Hace unas semanas, de camino a la cita con un médico, Wyatt comenzó a gritar, a llamarme nombres y tirar cosas alrededor de la camioneta. Como estábamos en la autopista, no podía parar. Traté de calmarlo, pero cuanto más nos acercábamos a nuestro destino, más se enojaba. Cuando tiró un zapato y golpeó la parte trasera de mi asiento, le grité que se detuviera antes de que causara un accidente. Mis palabras tranquilizadoras no habían tenido ningún efecto, pero mi grito logró sacarlo de su crisis. “Mami”, comenzó a sollozar desde la parte trasera de la camioneta, te necesito.“¡Te necesito, mami!”.

Por casualidad, había una parada de descanso adelante donde podía salir de la autopista.
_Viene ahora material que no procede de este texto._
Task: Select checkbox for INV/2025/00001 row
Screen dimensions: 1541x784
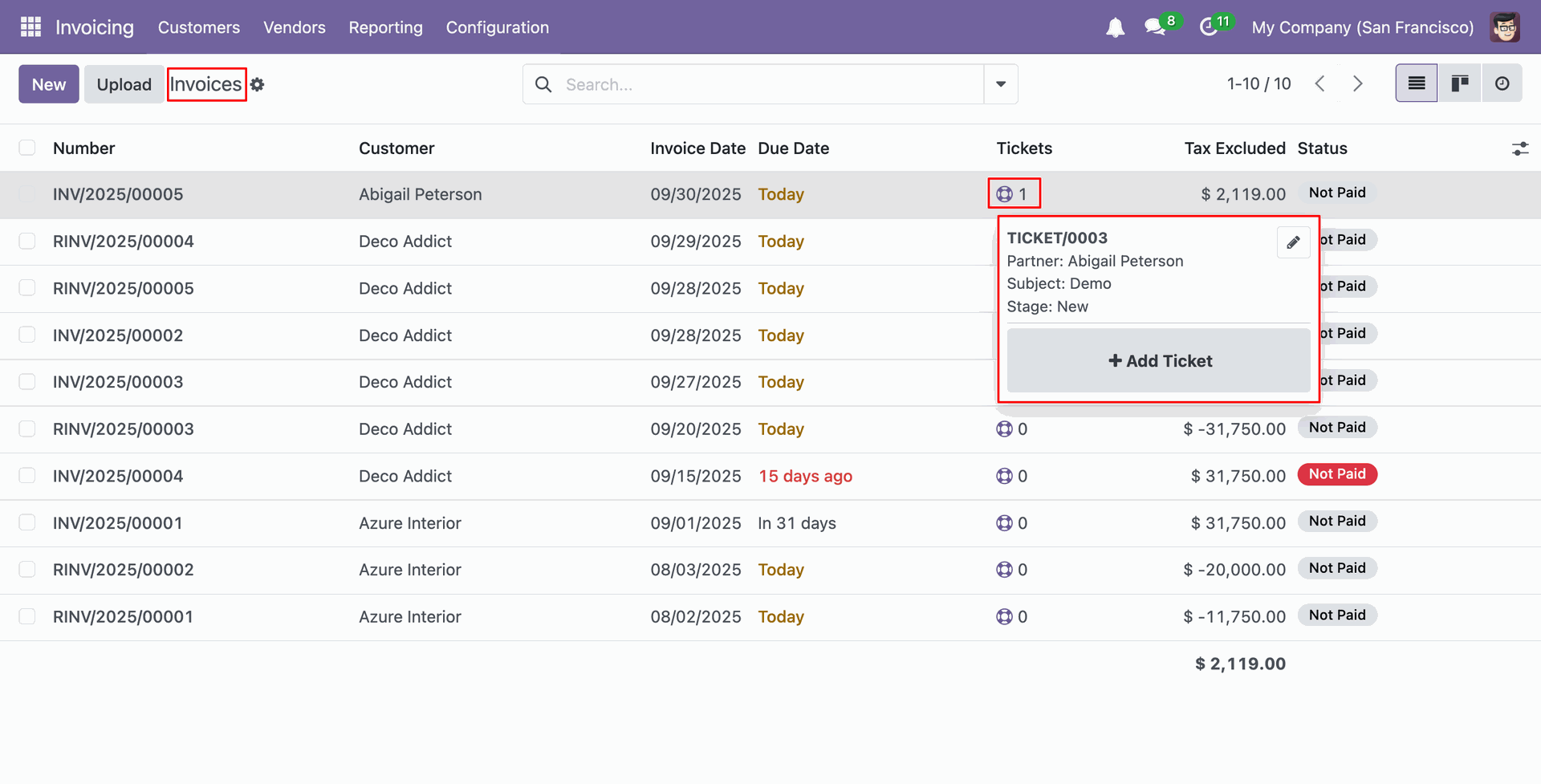Action: tap(27, 523)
Me acerqué y lo abracé hasta que dejó de llorar. Una vez que estuvo lo suficientemente tranquilo, comencé a hacerle preguntas para ver si podía averiguar qué lo había descontrolado. Lo que inicialmente parecía ser frustración por no poder jugar con un amigo resultó ser ansiedad por la cita con el médico. Juntos, creamos un plan que abordaba sus preocupaciones y de repente, la crisis terminó. Cuando regresé a la autopista, él se reía y me contaba un chiste.

Si bien el comportamiento de Wyatt ha mejorado con los años, todavía tiene un largo camino por recorrer. La mayor mejora ha sido en nuestra relación con él.

Con el antiguo enfoque, nos enfurecíamos constantemente con Wyatt y lo castigábamos por su comportamiento. Como resultado, se convirtió en un niño triste que sintió que nunca podría hacer nada bien y que no tenía a nadie de su lado. Casi nunca sonreía o reía. Este ya no es el caso. Poco a poco dejó de preocuparse de si nos enojaríamos con él, y en lugar de eso comenzó a vernos como un lugar seguro para pedir ayuda cuando comienza a salirse de control.

Si he aprendido algo de nuestras situaciones difíciles a lo largo de los años, es que ser padre tiene tanto que ver con aprender lecciones como con enseñarlas.